Adapted by Farmer Dave’s from Gluten-Free Goddess
- 1 tablespoon light olive oil or peanut oil
- 1 tablespoon red or green Thai Kitchen curry paste- hot or mild, to taste (start with less if you prefer it mild)
- 1/2 teaspoon cinnamon
- 1 medium onion, peeled, diced
- 4 cloves garlic, minced
- 1 medium sweet potato, peeled, diced
- other diced root vegetables, such as carrots, radishes, or turnips, as desired
- 1 large bell pepper, cored, seeded, diced
- 1 jalapeño or other hot chile pepper, seeded, diced fine
- 1 14-oz. can black-eyed peas, rinsed, drained
- 1 14-oz. can white beans, rinsed, drained
- 1 14-oz. can black beans, rinsed, drained
- 1 quart chicken or vegetable broth
- 1/2 cup natural peanut butter (no additives) melted in a half cup of boiled hot water (for one cup total)

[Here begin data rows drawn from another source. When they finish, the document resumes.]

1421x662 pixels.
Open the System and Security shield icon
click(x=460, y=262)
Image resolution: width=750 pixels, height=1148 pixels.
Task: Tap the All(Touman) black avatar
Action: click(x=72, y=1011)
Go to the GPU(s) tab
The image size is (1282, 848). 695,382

- 1/2 teaspoon crushed hot red pepper flakes, or more, to taste
- 2 tablespoons chopped fresh cilantro
- Juice from 1 big juicy lime
- 2-3 teaspoons brown sugar or raw agave nectar, to taste
- Sea salt and black pepper, to taste
- Chopped fresh parsley or cilantro, for garnish
Heat the light olive oil in large soup pot. Add the curry paste and cinnamon; stir for a minute to infuse the oil with spice. Add the onion, garlic, sweet potato, root veggies, pepper and jalapeño. Stir and cook the veggies for 5-7 minutes, until softened.

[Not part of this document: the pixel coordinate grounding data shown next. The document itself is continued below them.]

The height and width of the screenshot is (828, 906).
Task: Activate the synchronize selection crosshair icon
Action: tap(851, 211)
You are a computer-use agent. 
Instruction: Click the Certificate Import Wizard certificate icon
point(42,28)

Add the black-eyed peas, white and black beans, broth, melted peanut butter, red pepper flakes and cilantro. Bring the soup to a high simmer, cover, and lower the heat; keep the soup on simmer and cook until the vegetables are tender, about 25 to 30 minutes.
Stir in the lime juice and brown sugar. Season with sea salt and ground pepper, to taste. Warm through and taste for seasoning adjustments. Serves 4 as a hearty meal. Enjoy!